Num painel realizado em evento posterior às palestras de Marc Pritchard, provavelmente como reação ao que a mídia repercutiu, o executivo-chefe do McDonald’s Paul Pomroy fez questão de se posicionar de forma mais cautelosa. Defendeu as agências e os gestores de conta, colocando-os como pessoas-chave na tradução do negócio do cliente para os criativos. Pontuou que muitas vezes não são as agências que erram, mas sim os maus clientes que fornecem briefings errados.

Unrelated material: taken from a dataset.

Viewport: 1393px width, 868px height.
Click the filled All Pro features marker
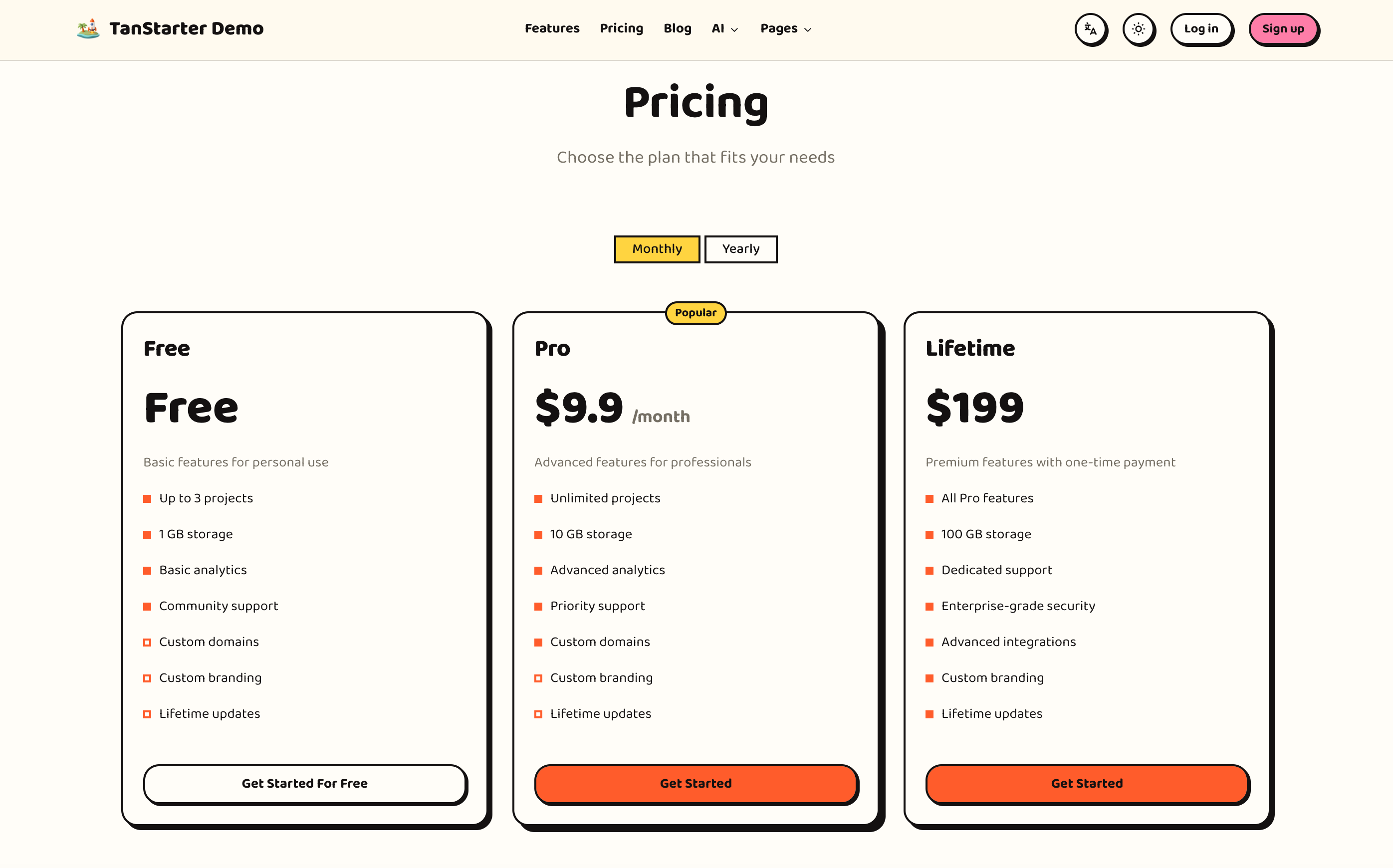pyautogui.click(x=929, y=499)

Na mesma semana, o diretor executivo do grupo WPP Martin Sorrell declarou em entrevista que já estava implantando times menos burocráticos e mais criativos para trabalhar com a Unilever. Disse ele: “(…) 75% do tempo investido deve ser em torno do produto criativo, em detrimento de ser estratégico, da gestão da conta ou de qualquer outra coisa”.  Viu só? Sorrell não menciona só gestão de conta (atendimento), mas estratégia (planejamento) e “qualquer outra coisa” (portanto, qualquer outro profissional que seja percebido pelo cliente como mais uma camada não relevante para o processo criativo). Revelou que estava, assim, respondendo ao pedido do seu cliente Unilever, que alinhou-se à mesma proposta sugerida pela P&G, e buscou redefinir a relação com a agência.

O que podemos aprender com isso

Embora a P&G seja o maior anunciante do mundo e possa influenciar decisões em cadeia, são as demandas dos diferentes clientes que acabam por determinar de que forma qualquer agência vai trabalhar.

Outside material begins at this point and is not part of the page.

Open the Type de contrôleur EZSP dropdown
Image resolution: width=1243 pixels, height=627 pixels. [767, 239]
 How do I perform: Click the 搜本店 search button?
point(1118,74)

Há contas que demandam um arranjo onde a agilidade deve estar no foco e muitos processos – e custos, claro – podem ser eliminados. Já outras… Quem já trabalhou com contas públicas (prefeituras, governos) sabe bem o nível de burocracia envolvido para cumprir com todos os protocolos e sabe quanto tempo é necessário para que cada decisão seja tomada no cliente. Nesses casos, há muito tempo dispensado na parte gerencial e comparativamente menos na estratégia criativa. Empresas anunciantes muito hierarquizadas também levam as agências a implantar estruturas com muito foco nos processos gerenciais.

Outro ponto: ninguém aqui discute que criação é o core business das agências. Mas também sabemos que a criatividade não se restringe ao departamento de criação. Ainda mais nos dias de hoje, onde as barreiras entre as disciplinas vem caindo consideravelmente. Portanto, se você tem algo a acrescentar ao resultado criativo, seja você Atendimento ou não, certamente o cliente não vai se importar com o nome do seu cargo.

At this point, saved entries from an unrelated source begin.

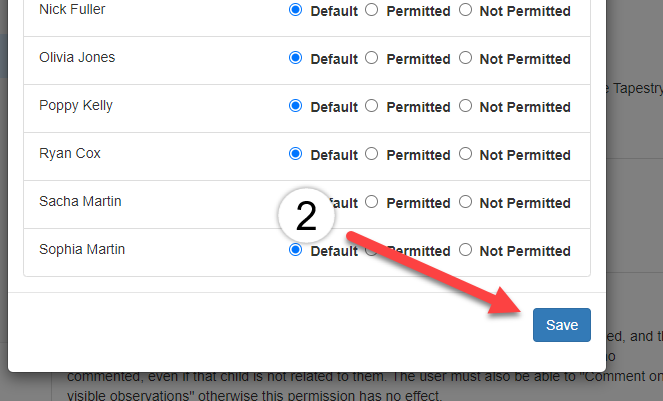Set Poppy Kelly to Not Permitted
This screenshot has height=401, width=663.
(x=466, y=106)
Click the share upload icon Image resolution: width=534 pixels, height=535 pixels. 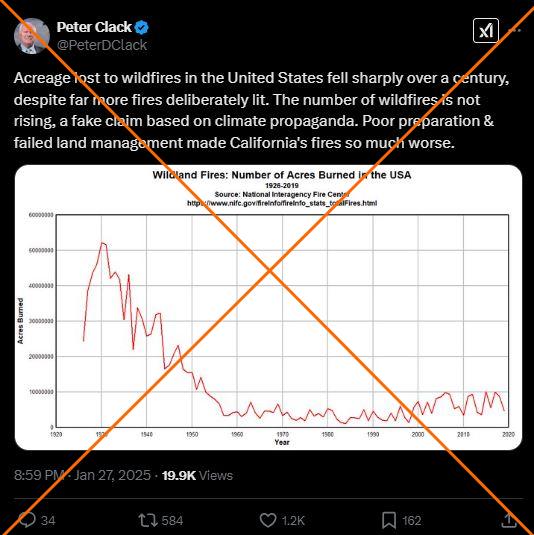tap(509, 520)
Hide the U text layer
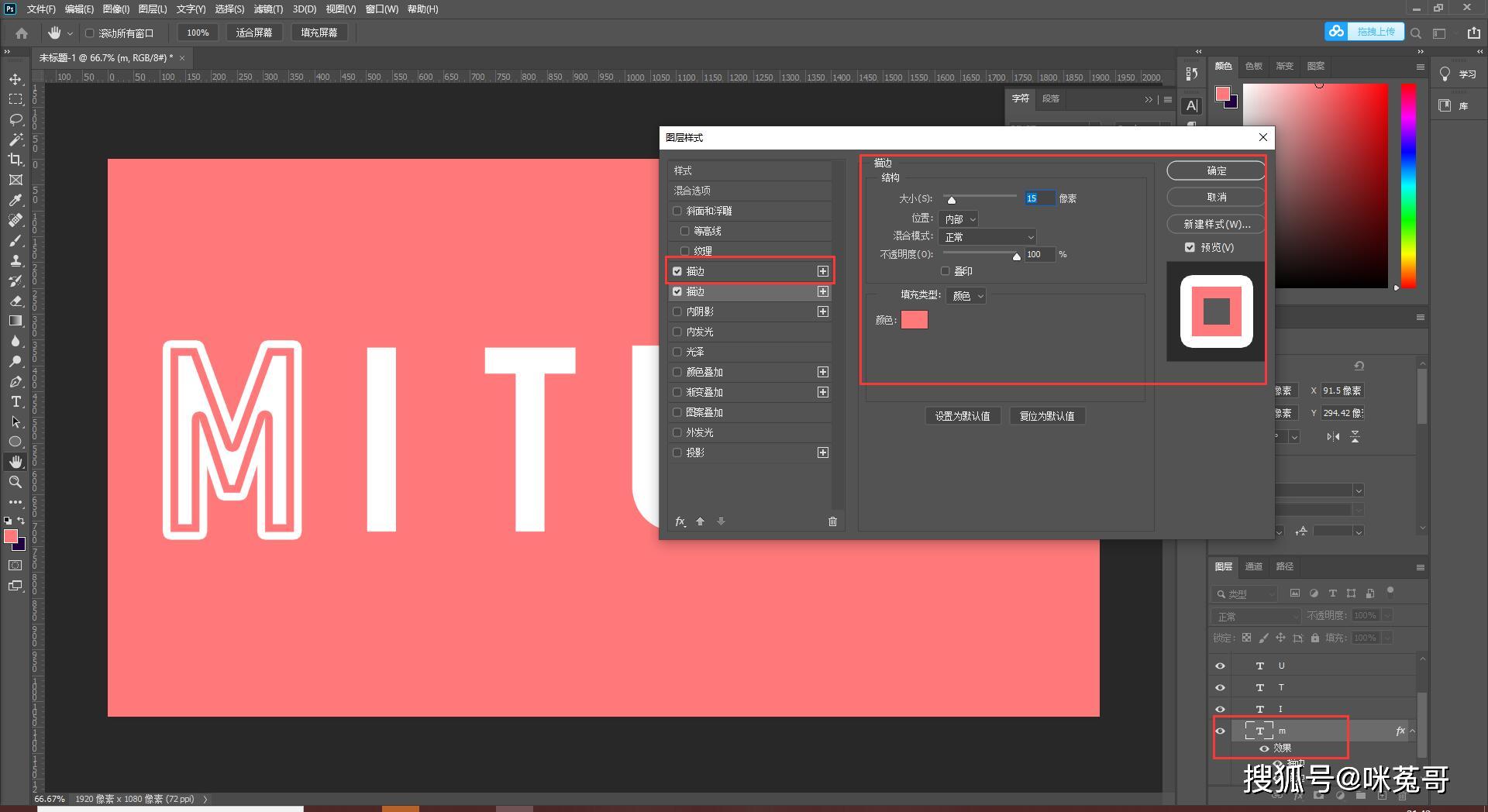 [1220, 666]
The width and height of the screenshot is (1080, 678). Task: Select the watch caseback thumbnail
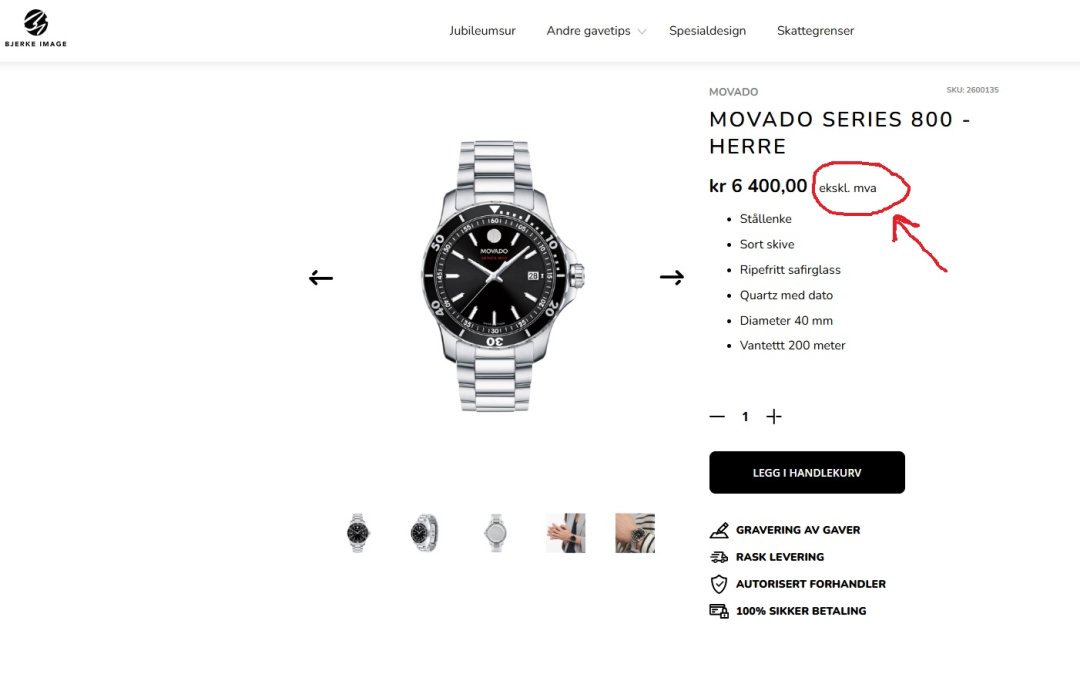496,533
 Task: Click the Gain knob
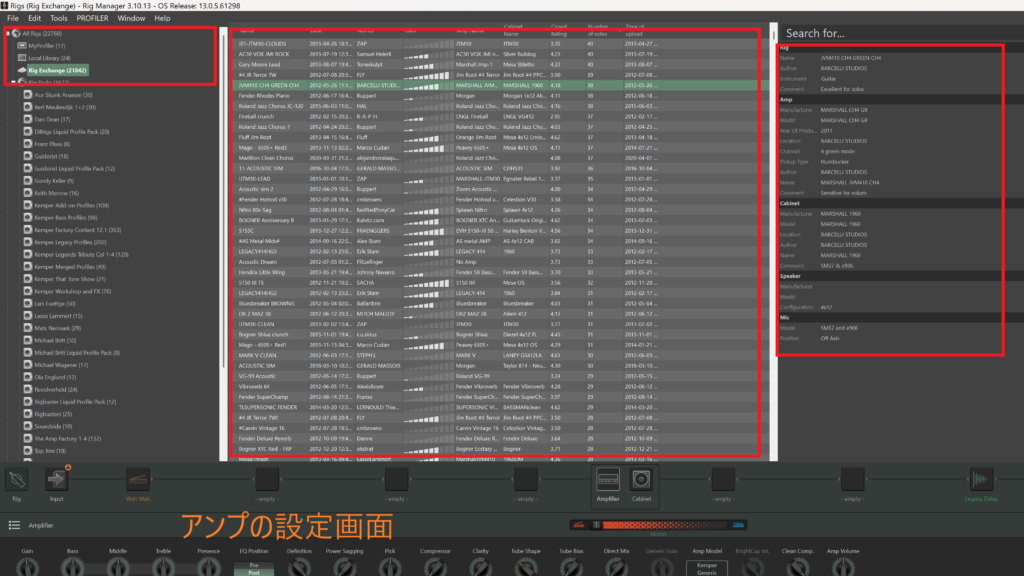pos(30,568)
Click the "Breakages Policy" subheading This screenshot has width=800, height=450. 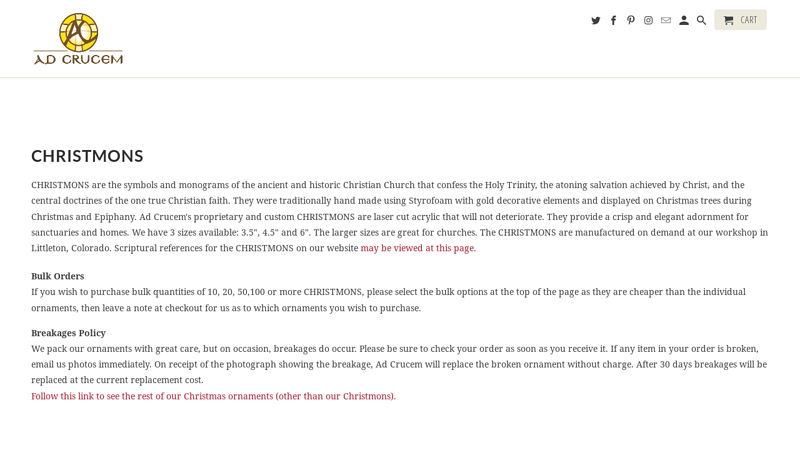pyautogui.click(x=68, y=333)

Afinal, esse papo nem é novo

Tudo o que foi proposto por Marc Pritchard agora é reflexo de outras questões bem mais complexas que vêm acontecendo na nossa indústria desde o advento do digital, e que ainda vão dar muito pano pra manga. Mais uma vez, repito: as tais “camadas de intermediação” que retiram a criatividade do protagonismo vão muito além do trabalho de um gestor de contas (se quiser saber mais, leia este artigo de Pyr Marcondes no Meio & Mensagem, escrito há mais de um ano).

Mais uma coisa: metodologias ágeis também têm estado em pauta há alguns anos. Eu mesma escrevi um artigo contando sobre um desses métodos usados na RG/A com um de seus clientes e que, já em 2004, propunha, até mesmo, a eliminação do brief.

Voltando ao fio da meada, o que se pode extrair da proposta da P&G é que o momento é de reinvenção. Nas palavras de Pritchard: “reinvenção da mídia, reinvenção da propaganda e reinvenção da parceria cliente-agência”.

No caso da parceria, ele propõe que agência e cliente repensem seu modelo para trabalhar colaborativamente. Anunciantes devem trabalhar com as agências e não através das agências, diz ele.

À propósito, no final da palestra que assisti ele deixa uma provocação para todos nós:

Se você trabalha numa agência, o que poderia parar de fazer que não agrega valor ao resultado criativo? E o que poderia começar a fazer para criar valores verdadeiramente únicos para seus clientes?

Acho que é o que a gente deveria pensar desde sempre, concorda?

Bom levar uma sacudida de vez em quando para que a gente não se perca.